Under the March 31 1998 agreement State Bank agreed to account for all MDBS modules. State Bank's failure to comply with MDBS inquiries about State Bank's license compliance led to the filing of this lawsuit. Ex. 74 85.
II. CONCLUSIONS OF LAW
A. COPYRIGHT INFRINGEMENT
As set forth above the parties have stipulated and the court now concludes that the MDBS software at issue in this case is copyrighted. Despite State Bank's technical compliance with Rule 12(h)(1) the court finds that based upon its conduct in this case it has waived its argument with respect to this court's personal juris diction over it with respect to the copy right claims. See Continental Bank, N.A. v. Meyer, 10 F.3d 1293, 1296-97 (7th Cir.1993). As demonstrated in Continental Bank a party may waive its objection jurisdiction over the person by its conduct during the litigation. Id. at 1297. Here State Bank actively participated in the discovery process as to all claims. Further, State Bank failed to raise this issue through the proper means (i.e. a Rule 12(b)(2) motion) to ensure a quick and immediate resolution to the personal jurisdictional question; but rather waited almost nine months until the submission of its post-trial brief to raise the issue. The Seventh Circuit has found that this type of conduct does not comport with the spirit and meaning of Rule 12(h) in expediting and simplifying the issues before a Federal Court. See Continental Bank, N.A., 10 F.3d at 1297. The court is extremely displeased with this type of tactic on the part of counsel for State Bank; and strongly urges counsel not to partake in this type of dilatory tactic in the future. Therefore, State Bank is hable for copyright infringement for any unlicensed use, duplication or distribution of the copyrighted MDBS software within the United States. 17 U.S.C. § 501.

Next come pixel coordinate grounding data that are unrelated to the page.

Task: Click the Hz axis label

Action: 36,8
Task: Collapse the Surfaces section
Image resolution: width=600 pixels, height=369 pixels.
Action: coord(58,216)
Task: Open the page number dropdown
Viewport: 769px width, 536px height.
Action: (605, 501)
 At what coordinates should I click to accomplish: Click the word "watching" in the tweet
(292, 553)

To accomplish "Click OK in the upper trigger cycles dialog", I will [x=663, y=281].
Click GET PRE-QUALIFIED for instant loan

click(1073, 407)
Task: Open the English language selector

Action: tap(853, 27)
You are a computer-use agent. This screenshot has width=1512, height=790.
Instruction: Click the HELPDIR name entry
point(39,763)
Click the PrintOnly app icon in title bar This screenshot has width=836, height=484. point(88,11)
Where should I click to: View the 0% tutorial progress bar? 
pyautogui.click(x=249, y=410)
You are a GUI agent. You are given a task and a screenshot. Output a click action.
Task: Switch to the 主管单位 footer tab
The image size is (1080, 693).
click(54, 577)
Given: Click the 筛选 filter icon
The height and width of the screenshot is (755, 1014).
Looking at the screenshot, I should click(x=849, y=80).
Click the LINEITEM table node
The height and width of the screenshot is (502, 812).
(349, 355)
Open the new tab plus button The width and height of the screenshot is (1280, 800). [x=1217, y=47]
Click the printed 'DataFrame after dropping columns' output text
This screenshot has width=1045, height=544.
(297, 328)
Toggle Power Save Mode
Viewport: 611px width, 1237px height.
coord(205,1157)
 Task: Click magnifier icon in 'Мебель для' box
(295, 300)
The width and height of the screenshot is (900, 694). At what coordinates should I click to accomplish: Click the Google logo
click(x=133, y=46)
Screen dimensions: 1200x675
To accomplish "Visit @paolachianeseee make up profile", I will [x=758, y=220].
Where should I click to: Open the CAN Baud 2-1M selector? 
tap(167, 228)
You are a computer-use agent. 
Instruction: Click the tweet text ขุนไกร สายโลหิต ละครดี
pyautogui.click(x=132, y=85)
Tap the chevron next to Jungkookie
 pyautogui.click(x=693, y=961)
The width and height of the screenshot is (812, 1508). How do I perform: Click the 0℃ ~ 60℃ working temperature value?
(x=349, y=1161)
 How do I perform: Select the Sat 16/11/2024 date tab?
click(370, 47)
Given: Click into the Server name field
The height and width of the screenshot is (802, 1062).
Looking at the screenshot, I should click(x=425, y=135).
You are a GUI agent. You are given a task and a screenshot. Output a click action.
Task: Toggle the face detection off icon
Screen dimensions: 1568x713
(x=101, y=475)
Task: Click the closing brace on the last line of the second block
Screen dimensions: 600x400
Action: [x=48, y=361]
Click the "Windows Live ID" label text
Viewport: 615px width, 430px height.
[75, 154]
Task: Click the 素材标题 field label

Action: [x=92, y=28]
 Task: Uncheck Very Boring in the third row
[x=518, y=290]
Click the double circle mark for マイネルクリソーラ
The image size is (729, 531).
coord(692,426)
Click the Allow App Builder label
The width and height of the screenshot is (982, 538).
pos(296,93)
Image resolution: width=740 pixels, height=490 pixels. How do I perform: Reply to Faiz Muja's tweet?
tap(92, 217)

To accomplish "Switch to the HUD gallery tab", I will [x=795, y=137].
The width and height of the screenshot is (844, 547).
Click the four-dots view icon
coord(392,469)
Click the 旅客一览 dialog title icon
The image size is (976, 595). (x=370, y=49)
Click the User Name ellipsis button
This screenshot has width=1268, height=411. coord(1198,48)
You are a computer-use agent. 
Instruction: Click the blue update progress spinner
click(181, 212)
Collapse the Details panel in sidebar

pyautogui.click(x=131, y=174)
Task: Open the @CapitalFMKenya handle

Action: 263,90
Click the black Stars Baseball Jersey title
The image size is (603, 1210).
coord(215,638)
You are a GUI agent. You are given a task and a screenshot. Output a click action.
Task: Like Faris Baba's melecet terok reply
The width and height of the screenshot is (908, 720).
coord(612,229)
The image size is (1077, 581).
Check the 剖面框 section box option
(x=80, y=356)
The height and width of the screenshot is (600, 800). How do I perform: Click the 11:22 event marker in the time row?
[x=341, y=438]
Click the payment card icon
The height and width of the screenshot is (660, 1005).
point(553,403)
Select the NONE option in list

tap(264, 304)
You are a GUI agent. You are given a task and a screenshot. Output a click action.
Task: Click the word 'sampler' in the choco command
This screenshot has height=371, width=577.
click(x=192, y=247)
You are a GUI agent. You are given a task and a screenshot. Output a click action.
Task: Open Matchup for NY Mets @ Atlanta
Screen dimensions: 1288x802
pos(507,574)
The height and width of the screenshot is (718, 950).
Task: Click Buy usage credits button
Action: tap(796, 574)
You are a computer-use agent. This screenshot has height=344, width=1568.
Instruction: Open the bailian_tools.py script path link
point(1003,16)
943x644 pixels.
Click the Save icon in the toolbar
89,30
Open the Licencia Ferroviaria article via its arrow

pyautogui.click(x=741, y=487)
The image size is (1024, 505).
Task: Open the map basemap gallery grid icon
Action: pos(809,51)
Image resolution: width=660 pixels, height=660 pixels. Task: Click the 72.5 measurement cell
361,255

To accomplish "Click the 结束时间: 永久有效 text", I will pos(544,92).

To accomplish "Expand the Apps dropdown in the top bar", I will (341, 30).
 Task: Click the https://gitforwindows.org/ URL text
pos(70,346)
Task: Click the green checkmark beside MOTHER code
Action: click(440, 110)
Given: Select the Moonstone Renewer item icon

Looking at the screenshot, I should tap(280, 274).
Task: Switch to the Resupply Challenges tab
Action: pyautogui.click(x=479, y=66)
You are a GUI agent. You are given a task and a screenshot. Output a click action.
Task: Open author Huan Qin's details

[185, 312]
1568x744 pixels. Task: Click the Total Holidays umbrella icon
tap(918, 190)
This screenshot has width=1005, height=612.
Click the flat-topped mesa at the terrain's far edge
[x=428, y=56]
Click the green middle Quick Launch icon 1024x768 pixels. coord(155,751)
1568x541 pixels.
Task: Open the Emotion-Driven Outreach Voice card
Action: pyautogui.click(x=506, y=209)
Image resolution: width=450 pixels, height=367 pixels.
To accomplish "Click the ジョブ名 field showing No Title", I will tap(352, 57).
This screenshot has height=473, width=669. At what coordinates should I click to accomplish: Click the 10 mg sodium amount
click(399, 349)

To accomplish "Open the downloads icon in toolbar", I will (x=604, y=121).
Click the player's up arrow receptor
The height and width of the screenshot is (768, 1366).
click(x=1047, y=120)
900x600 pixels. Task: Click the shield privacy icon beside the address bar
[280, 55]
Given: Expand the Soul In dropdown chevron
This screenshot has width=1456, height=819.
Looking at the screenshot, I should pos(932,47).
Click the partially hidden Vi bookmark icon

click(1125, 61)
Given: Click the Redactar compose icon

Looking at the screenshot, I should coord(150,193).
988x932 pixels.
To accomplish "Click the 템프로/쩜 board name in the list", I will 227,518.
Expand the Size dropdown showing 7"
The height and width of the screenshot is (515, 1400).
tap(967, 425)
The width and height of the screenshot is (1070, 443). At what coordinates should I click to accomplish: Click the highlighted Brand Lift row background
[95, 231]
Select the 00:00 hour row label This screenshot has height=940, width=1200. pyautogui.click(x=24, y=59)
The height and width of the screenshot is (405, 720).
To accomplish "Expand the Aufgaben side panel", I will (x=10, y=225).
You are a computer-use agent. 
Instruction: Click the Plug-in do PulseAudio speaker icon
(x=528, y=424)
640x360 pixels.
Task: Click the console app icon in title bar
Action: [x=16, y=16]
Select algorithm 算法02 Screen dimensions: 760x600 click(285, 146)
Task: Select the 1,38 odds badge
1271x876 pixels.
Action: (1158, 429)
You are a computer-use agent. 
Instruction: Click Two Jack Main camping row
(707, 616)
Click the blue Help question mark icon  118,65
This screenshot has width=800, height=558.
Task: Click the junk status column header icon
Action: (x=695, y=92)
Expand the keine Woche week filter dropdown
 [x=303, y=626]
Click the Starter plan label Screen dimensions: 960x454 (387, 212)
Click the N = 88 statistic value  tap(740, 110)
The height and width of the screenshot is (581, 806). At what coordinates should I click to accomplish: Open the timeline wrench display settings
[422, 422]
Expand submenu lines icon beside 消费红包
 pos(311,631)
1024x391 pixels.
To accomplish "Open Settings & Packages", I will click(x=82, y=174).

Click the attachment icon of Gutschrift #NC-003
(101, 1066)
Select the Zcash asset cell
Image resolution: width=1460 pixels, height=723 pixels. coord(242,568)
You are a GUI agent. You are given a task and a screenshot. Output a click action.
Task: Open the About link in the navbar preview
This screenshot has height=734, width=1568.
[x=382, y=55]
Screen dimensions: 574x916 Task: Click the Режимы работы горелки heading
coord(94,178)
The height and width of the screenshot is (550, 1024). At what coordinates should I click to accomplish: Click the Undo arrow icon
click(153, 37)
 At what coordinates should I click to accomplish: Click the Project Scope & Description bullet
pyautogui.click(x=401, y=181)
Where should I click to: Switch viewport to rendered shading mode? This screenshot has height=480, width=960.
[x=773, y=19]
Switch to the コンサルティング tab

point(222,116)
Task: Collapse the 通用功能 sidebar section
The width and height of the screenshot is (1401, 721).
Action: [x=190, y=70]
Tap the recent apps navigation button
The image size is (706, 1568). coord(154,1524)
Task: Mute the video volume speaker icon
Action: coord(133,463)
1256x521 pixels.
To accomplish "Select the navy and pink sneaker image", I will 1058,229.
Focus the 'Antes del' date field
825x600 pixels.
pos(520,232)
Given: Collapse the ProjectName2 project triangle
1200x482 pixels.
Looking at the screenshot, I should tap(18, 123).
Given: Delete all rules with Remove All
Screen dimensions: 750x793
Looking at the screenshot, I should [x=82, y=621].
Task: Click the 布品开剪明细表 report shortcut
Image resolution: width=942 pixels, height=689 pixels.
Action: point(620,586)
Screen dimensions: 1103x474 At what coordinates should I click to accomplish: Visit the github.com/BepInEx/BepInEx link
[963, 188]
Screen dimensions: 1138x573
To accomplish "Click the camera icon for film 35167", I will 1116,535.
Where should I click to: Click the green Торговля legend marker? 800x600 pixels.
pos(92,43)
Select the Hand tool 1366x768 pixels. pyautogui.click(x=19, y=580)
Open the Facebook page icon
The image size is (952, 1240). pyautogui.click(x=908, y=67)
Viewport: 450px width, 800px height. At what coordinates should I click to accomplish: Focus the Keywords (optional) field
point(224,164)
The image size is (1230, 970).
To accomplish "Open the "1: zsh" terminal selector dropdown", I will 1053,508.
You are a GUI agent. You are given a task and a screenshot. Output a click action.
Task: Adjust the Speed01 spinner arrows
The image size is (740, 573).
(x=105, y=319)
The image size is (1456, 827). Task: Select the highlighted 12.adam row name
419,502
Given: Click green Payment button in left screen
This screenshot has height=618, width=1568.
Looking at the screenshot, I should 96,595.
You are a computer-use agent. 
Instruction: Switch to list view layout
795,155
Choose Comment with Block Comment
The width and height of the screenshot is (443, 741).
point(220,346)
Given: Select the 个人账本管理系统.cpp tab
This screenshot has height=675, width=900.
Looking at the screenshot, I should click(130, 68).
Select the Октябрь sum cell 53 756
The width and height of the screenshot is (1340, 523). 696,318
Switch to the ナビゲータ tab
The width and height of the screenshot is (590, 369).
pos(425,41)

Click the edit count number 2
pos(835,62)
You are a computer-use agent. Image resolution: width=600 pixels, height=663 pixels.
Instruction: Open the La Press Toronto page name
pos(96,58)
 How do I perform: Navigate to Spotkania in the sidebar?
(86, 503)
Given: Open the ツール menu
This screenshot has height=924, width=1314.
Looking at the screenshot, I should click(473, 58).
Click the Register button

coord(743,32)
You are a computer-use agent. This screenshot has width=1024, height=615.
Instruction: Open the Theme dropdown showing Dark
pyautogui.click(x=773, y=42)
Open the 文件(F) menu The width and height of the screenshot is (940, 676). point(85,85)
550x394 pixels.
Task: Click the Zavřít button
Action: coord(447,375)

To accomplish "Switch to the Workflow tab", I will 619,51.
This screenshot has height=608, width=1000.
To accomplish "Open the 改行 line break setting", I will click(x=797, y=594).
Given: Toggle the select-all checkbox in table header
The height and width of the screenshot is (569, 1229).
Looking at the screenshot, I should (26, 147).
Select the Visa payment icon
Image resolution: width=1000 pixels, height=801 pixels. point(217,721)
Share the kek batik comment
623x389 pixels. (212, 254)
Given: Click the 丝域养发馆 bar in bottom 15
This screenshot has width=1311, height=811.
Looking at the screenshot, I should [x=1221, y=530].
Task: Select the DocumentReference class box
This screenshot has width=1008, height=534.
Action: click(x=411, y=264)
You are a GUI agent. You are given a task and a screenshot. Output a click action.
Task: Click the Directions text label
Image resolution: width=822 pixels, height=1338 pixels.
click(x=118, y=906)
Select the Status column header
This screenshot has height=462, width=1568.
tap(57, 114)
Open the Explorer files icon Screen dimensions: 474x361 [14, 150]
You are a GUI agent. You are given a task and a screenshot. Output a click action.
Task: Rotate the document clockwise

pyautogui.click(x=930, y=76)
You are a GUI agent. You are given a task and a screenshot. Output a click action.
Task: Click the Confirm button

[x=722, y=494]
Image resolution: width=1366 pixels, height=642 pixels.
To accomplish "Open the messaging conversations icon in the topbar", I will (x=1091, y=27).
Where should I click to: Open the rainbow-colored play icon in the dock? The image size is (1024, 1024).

However, that being said, the court concludes that any copyright infringement claims that arose outside of the United States must fail as a matter of law. It is well established that the copyright laws of the United States generally do not have extraterritorial effect. See Subafilms, Ltd. v. MGM-Pathe Communications, 24 F.3d 1088, 1095-96 (9th Cir.1994) (en banc); Update Art, Inc. v. Modiin Publishing, Ltd., 843 F.2d 67, 73 (2d Cir.1988); Robert Stigwood Group Ltd. v. O’Reilly, 530 F.2d 1096, 1100-01 (2d Cir.), cert. denied, 429 U.S. 848, 97 S.Ct. 135, 50 L.Ed.2d 121 (1976); Fun Damental Too, Ltd. v. Gemmy Indus. Corp., 1996 WL 724734, 41 U.S.P.Q.2d 1427 (S.D.N.Y.1996); De Bardossy v. Puski, 763 F.Supp. 1239, *8871243-5 (S.D.N.Y.1991); Ahbez v. Edwin H. Morris & Co., 548 F.Supp. 664, 667 (S.D.N.Y.1982). Thus MDBS’s claim for damages based upon State Bank’s failure to properly use MDBS’s various modules pursuant to a valid license outside of the United States or its territories prior to March 31,1998 is without merit.2
B. BREACH OF CONTRACT
As set forth above, the parties have also stipulated that State Bank’s March 1998 license agreement with MDBS obligated State Bank, prior to distributing MDBS software, to purchase appropriate tokens from MDBS and attach the tokens to the software to be distributed. “Tokens serve as a metering device, since MDBS otherwise can’t tell how many copies of the software” a licensee such as State Bank has distributed. Micro Data Base Systems, Inc. v. Nellcor Puritan Bennett, Inc., 165 F.3d 1154 (7th Cir.1999). State Bank is in breach of contract to the extent of its failure to prepurchase and use the required tokens for each of State Bank’s installations of specified MDBS software modules. State Bank has not contested the validity or enforceability of the March 31, 1998 distribution license agreement or any of its provisions. State Bank failed to comply with that contract’s requirement for payment to MDBS of distribution royalties in the form of prepurchased tokens per module.
State Bank raises an argument that MDBS failed to license all the modules necessary to run the IBSnet software and as such MDBS should not now recover for any alleged failure by State Bank to purchase the requisite licenses from MDBS. However, the court finds that State Bank’s reliance on Indiana Code § 26-1-2-315 (U.C.C. § 2 315) unpersuasive. First this argument was not raised or fully developed at or before the bench trial. Section 2-315 is a highly factual inquiry. See Woodruff v. Clark County Farm Bureau Coop. Assoc., 286 N.E.2d 188, 199, 153 Ind.App. 31 (Ind.Ct.App.1972). State Bank’s veiled and stealthy attempts to present this issue during the bench trial (without fully notifying either MDBS or the court that its questions were based up'on U.C.C. 2-315) are insufficient to fully and fairly develop this factual inquiry before the court.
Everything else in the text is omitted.